What made the state impervious to the ill effects of redistricting or any other partisan maneuvering in the early and mid-twentieth century were the durable political coalitions that the progressive movement and the early modern-day Democratic Party cobbled together.
The secret to their success was the ability of reform-minded legislators to bring together the socialists of the cities with the progressive farmers of the countryside. Such legislators embraced a pure ideology that ensured clean, participatory government and economic fairness. Indeed, it was the Wisconsin legislature that spawned a “little New Deal” in 1930.
Former director of the Legislative Reference Library and University of Wisconsin professor Edwin E. Witte was appointed by President Franklin D. Roosevelt to help draft the federal Social Security Act of 1935. The 1911 Wisconsin legislature passed a battery of progressive legislation that included factory safety measures, child labor laws, and a statewide parks system.
This is all to say that redistricting is not the ointment to salve the wounds that Democrats have endured for the last six election cycles. The majority is not just a court ruling away.
Democrats must look to history not for nostalgia but for a blueprint on how to campaign and govern. The Democratic Party has been first and foremost an economic coalition—papermakers and machinists in the cities, office clerks in the suburbs, and farm hands in the country. An economic agenda that truly speaks to the needs of working families is essential. Conservative and liberal voters alike need good schools for their kids, safe communities to live in, and quality, accessible health care to survive.
Even better, those votes are ripe for the picking because once, not too long ago, they were in the Democratic fold. According to the study “Factory Towns” by two left-of-center organizations, American Family Voices and 21st Century Democrats, Democrats bled votes predominately in small to medium-sized communities built around manufacturing economies. Between 2012 and 2020, the GOP flipped less than 200,000 votes in these communities. As neither party has won the state by more than 1 percent in the last two presidential elections, chipping away just a small percentage of these vote totals would secure a victory for Democrats in the Dairy State.
What made the state impervious to the ill effects of redistricting or any other partisan maneuvering in the early and mid-twentieth century were the durable political coalitions that the progressive movement and the early modern-day Democratic Party cobbled together.
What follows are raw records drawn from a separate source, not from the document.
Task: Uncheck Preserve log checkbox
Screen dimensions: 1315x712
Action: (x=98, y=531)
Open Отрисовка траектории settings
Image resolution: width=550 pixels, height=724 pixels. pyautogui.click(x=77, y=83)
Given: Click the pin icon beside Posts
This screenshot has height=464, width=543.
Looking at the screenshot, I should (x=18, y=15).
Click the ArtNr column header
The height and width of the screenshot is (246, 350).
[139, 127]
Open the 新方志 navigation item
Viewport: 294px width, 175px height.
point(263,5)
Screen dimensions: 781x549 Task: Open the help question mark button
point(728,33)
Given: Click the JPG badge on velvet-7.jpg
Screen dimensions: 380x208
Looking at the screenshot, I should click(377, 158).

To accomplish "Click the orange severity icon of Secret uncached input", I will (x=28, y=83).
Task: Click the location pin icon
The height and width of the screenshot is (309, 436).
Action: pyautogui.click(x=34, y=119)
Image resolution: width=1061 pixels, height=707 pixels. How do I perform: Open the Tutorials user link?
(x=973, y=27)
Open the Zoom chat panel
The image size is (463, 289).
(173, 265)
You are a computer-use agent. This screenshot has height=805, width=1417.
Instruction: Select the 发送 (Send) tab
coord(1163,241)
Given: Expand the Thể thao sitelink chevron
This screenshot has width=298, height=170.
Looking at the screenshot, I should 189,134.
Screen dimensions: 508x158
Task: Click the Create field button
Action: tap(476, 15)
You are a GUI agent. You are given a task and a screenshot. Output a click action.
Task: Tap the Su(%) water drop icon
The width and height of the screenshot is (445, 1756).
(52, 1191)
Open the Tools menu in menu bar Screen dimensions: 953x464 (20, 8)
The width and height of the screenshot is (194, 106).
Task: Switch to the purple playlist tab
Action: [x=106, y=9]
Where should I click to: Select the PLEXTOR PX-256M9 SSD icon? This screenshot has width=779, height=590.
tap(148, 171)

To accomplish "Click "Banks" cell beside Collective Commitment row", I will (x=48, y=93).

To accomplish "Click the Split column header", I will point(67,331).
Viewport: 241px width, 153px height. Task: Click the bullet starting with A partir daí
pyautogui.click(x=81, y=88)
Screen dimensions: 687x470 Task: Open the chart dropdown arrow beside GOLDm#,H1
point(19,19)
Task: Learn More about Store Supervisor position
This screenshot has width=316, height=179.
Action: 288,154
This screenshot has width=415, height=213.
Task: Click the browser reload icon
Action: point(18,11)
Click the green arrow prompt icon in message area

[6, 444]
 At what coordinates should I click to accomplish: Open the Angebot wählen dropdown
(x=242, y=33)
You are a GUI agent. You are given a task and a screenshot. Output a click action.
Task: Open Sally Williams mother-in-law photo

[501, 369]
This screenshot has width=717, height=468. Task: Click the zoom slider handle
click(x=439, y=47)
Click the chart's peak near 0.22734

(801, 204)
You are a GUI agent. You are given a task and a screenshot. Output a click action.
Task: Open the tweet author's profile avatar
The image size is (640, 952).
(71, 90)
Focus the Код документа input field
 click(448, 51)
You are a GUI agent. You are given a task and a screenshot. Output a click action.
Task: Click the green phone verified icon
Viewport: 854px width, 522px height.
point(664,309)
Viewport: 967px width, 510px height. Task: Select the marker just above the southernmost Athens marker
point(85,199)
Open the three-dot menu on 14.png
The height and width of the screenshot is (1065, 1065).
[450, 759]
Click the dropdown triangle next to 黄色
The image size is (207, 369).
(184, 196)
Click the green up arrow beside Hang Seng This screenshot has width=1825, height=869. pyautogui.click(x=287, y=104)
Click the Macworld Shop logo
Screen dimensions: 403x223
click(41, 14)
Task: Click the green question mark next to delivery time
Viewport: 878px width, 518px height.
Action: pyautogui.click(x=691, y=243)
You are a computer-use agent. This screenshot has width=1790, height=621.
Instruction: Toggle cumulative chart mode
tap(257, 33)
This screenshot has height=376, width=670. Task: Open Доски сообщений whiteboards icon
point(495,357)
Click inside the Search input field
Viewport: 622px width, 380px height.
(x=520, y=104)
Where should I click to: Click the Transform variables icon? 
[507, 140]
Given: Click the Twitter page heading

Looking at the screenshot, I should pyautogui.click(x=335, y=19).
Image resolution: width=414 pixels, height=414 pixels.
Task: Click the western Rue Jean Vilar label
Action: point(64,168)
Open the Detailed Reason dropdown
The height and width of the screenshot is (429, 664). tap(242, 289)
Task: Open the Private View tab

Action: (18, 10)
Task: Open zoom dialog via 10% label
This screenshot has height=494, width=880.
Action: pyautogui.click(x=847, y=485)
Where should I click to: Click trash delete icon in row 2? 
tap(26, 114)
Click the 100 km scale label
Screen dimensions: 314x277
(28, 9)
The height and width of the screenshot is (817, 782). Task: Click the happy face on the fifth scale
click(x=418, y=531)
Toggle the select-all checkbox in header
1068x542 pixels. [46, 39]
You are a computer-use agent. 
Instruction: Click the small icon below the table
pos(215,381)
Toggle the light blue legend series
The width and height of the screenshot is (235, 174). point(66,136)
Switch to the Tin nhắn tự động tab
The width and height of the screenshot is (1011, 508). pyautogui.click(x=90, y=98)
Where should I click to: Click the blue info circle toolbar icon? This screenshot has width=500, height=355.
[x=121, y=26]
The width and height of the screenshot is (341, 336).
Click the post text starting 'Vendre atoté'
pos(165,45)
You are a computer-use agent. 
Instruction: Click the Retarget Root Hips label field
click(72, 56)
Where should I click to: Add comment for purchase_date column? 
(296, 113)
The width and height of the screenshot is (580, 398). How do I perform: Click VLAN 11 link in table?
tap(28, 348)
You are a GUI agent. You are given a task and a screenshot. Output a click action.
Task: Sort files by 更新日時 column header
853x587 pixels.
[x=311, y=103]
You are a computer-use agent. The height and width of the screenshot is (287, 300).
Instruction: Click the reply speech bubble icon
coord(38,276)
With Democratic state party Chair Ben Wikler—dubbed “the most important Democrat in America” by The Atlantic—in the driver’s seat, Democrats are in the pole position to take advantage of newfound momentum from newly drawn districts. Candidate recruitment in the state legislature over the past decade and a half has been strong. Democrats are holding their own in fundraising, having raised $17 million for the 2022 election cycle. The potential for more fundraising success is there, too; Evers, along with Wikler, dominated the 2022 gubernatorial contest, outraising Republican and conservative-aligned groups by $12 million.
The halcyon days of “Fighting Bob” LaFollette’s Wisconsin—where candidates were spendthrifts and super PACs did not exist—are long gone. But that does not mean Wisconsin Democrats cannot look to their heritage for inspiration to help working families improve their lives, rebuild a progressive coalition, and win elections.